== Data under study
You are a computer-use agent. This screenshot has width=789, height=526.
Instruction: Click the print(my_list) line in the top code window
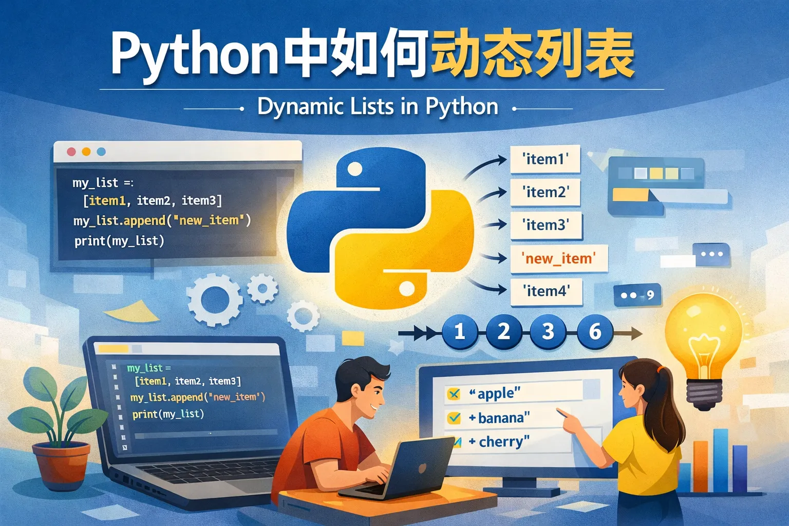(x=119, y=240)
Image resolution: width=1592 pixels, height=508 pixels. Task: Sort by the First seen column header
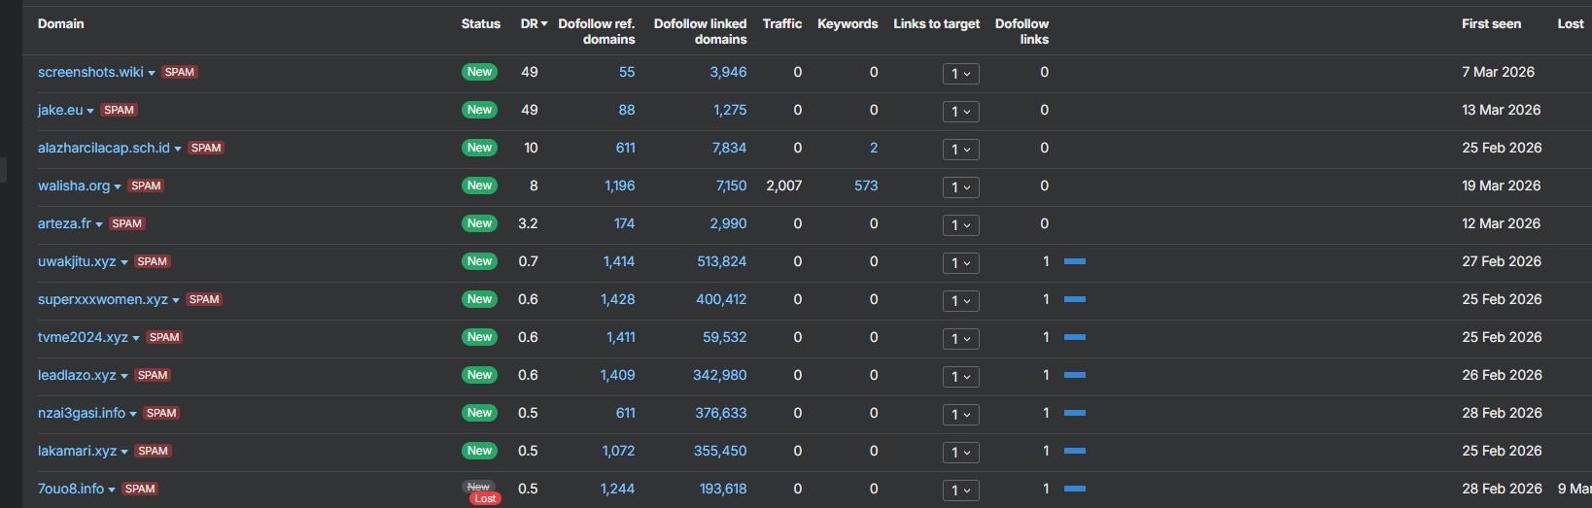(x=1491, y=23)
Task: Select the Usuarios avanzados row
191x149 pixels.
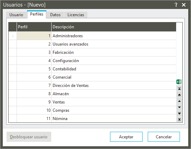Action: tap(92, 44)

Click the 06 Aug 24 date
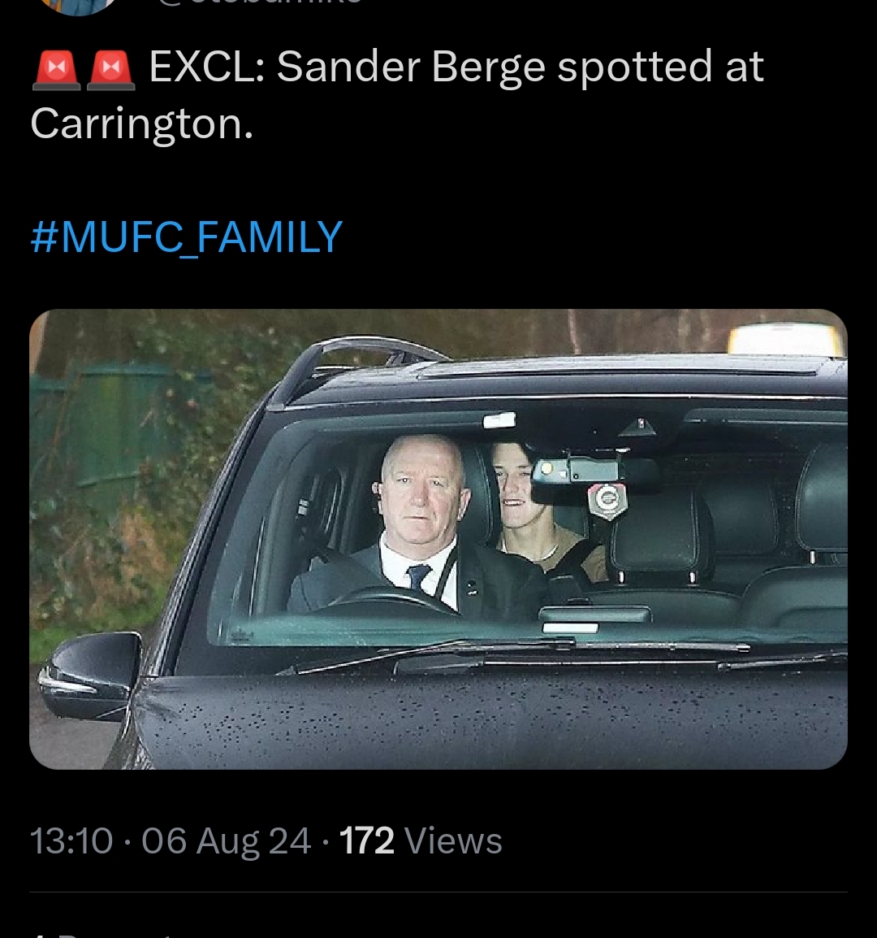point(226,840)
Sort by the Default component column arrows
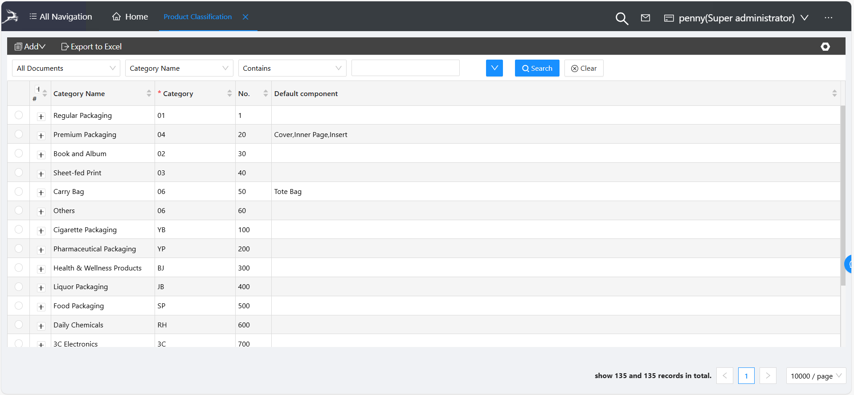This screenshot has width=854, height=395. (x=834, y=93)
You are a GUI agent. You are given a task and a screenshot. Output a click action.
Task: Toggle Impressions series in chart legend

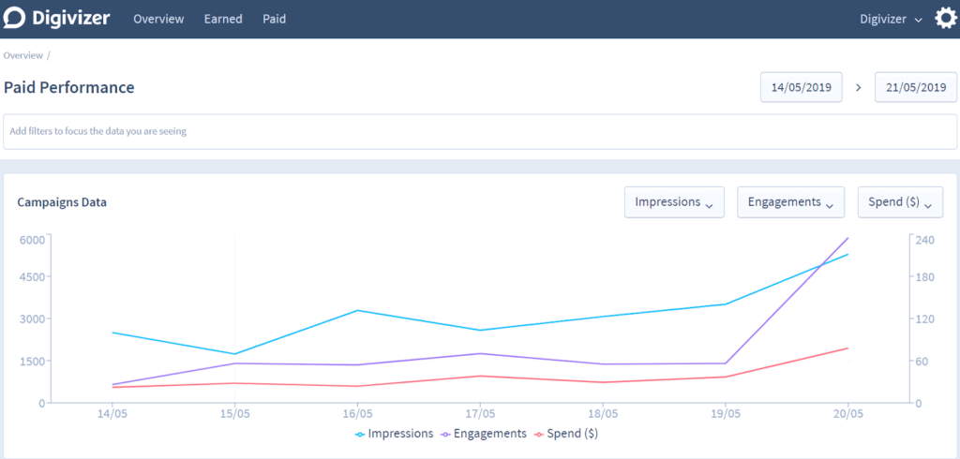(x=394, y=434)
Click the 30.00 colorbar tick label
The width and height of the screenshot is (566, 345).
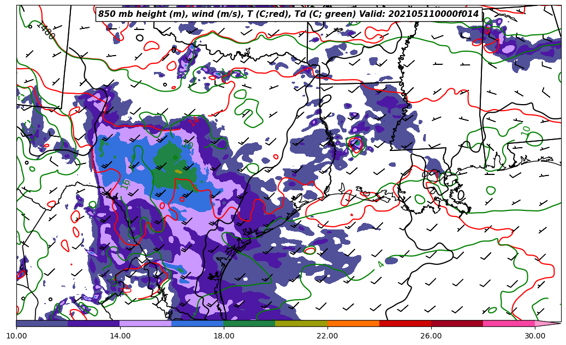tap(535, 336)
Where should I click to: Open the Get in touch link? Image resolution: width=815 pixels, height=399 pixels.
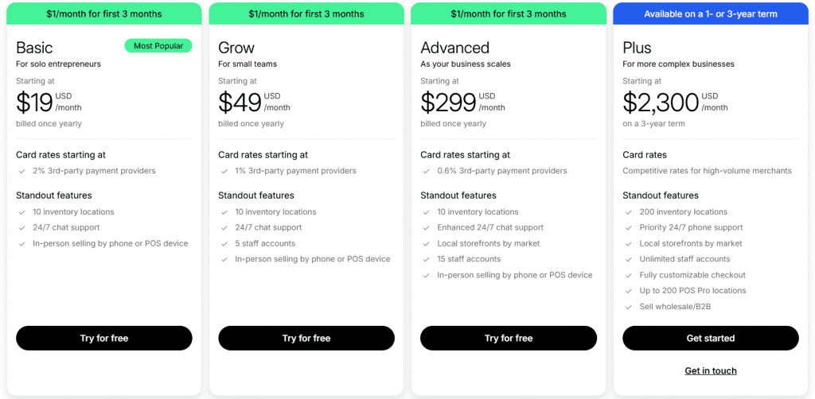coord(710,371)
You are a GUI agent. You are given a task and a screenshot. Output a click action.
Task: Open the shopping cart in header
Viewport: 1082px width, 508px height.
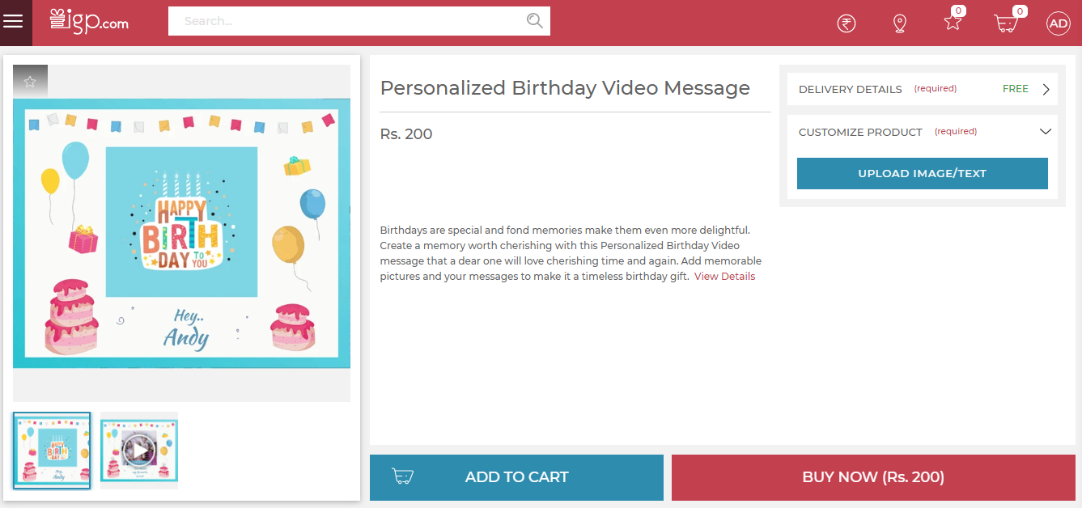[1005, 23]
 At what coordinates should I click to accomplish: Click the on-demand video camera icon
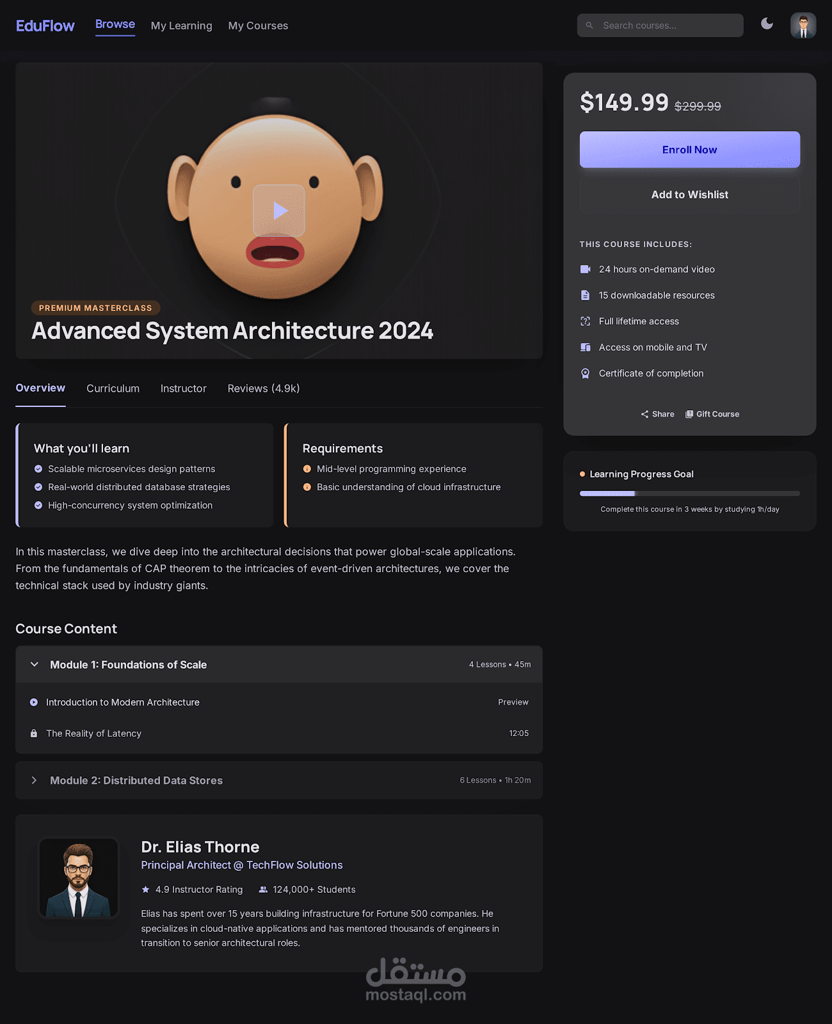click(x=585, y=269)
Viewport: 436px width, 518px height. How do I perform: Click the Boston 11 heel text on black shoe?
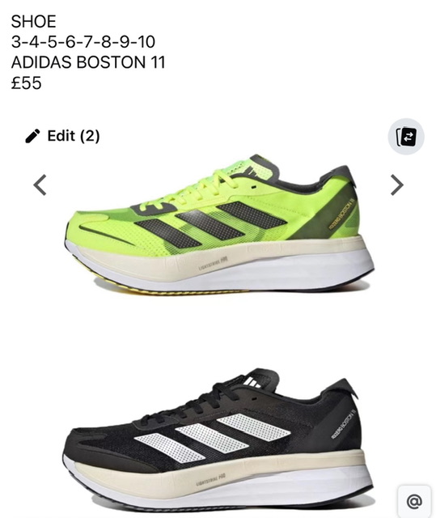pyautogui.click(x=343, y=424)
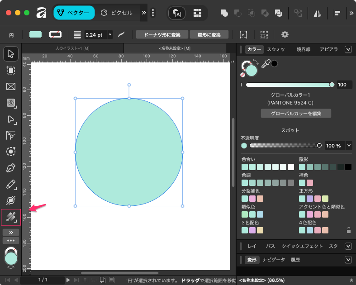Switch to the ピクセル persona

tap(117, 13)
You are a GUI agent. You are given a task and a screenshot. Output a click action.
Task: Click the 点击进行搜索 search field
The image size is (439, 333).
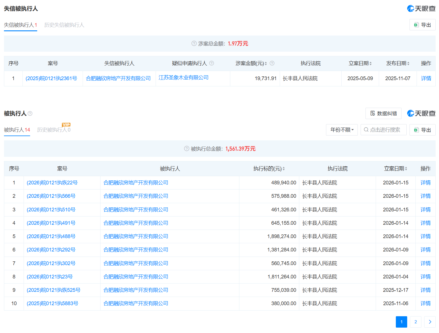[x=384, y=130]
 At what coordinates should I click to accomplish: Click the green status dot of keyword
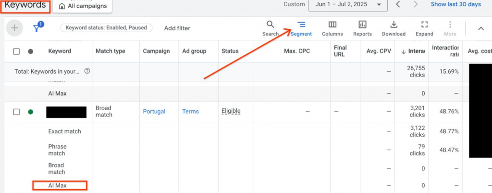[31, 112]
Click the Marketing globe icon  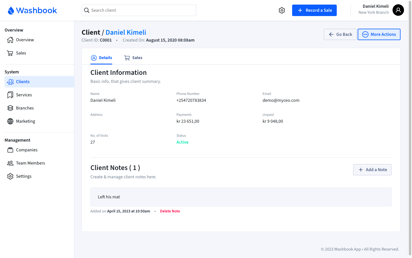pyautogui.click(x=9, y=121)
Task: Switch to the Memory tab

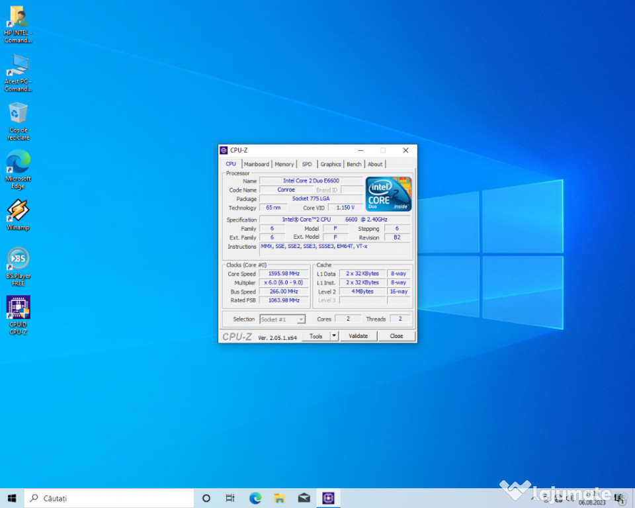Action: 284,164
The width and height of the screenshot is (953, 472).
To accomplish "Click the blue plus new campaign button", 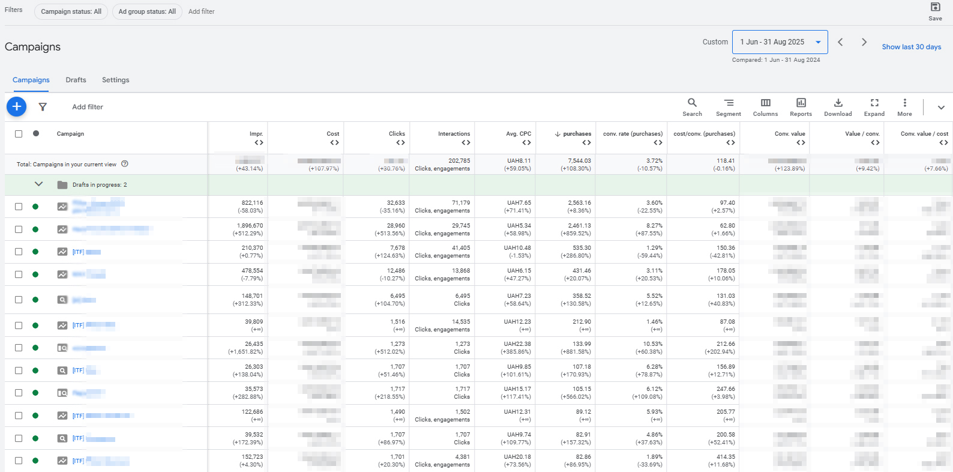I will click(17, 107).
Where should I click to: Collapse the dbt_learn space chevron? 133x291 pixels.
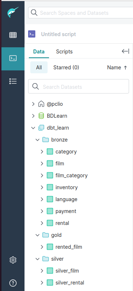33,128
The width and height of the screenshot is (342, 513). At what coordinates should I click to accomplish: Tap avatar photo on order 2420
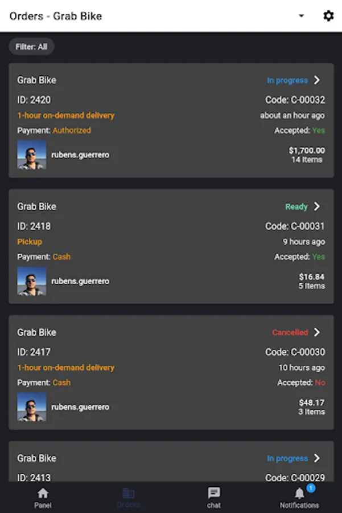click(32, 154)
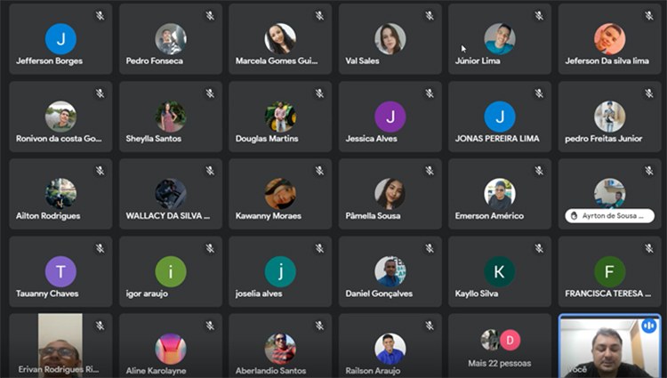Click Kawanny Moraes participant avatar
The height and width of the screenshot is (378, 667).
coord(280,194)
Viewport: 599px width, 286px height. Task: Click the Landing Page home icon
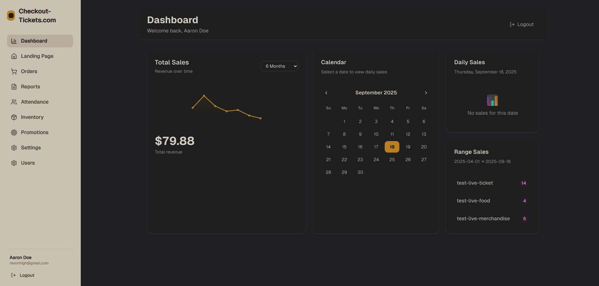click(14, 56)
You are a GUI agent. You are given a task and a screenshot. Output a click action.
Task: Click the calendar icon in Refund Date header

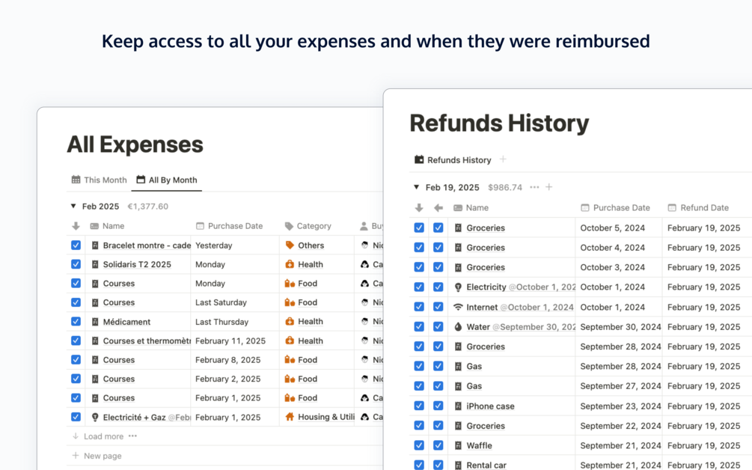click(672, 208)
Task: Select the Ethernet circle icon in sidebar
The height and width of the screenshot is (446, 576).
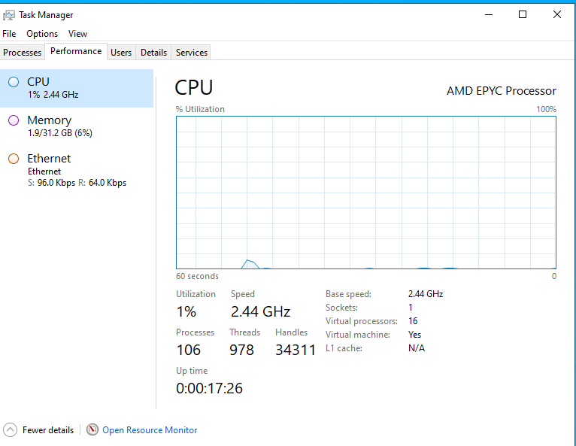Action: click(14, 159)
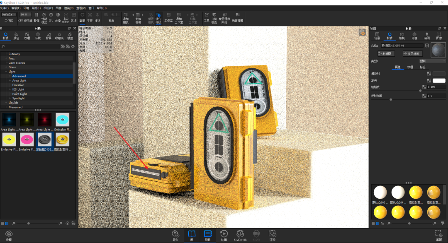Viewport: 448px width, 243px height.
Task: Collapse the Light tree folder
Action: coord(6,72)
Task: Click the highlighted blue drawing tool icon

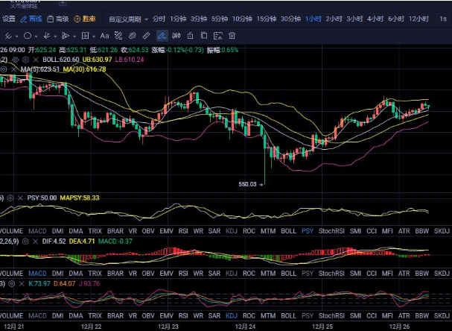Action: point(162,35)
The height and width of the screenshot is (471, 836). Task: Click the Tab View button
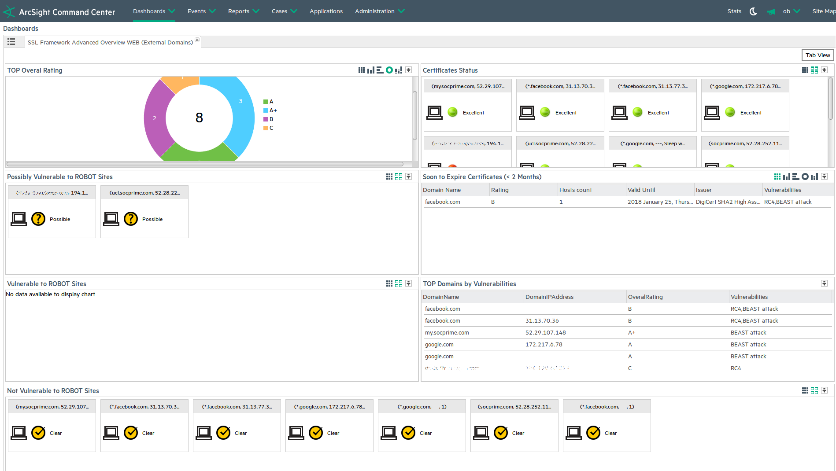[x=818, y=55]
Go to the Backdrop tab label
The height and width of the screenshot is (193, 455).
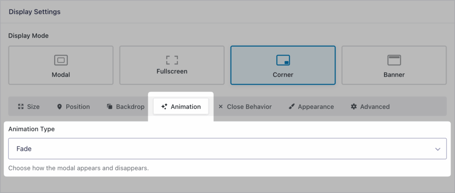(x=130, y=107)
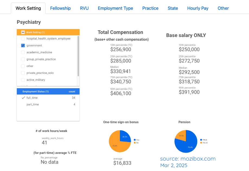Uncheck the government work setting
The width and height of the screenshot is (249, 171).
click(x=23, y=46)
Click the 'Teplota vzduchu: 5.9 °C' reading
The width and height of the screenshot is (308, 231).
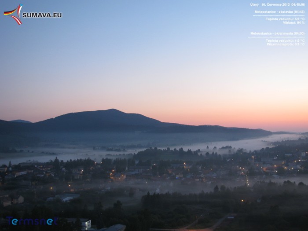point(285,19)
====
Task to complete — Starting at the line where "Viewport: 599px width, 286px" appears, restate every line through the end of the records above exactly, but omit the pictures.

Task solution —
Viewport: 599px width, 286px height. Task: Click the Landing Page home icon
click(14, 56)
You are a GUI agent. You are given a task and a screenshot. Output a click action.
Task: Click the calendar icon in Refund Date header

click(672, 208)
Task: Select the Ethernet circle icon in sidebar
The height and width of the screenshot is (446, 576).
Action: click(14, 159)
Viewport: 448px width, 243px height.
Task: Collapse the Light tree folder
Action: coord(6,72)
Task: Click the highlighted blue drawing tool icon

Action: point(162,35)
The height and width of the screenshot is (471, 836). Task: Click the Tab View button
[x=818, y=55]
Go to the Backdrop tab label
The height and width of the screenshot is (193, 455).
(x=130, y=107)
Uncheck the government work setting
The width and height of the screenshot is (249, 171).
click(x=23, y=46)
Click the 'Teplota vzduchu: 5.9 °C' reading
The width and height of the screenshot is (308, 231).
point(285,19)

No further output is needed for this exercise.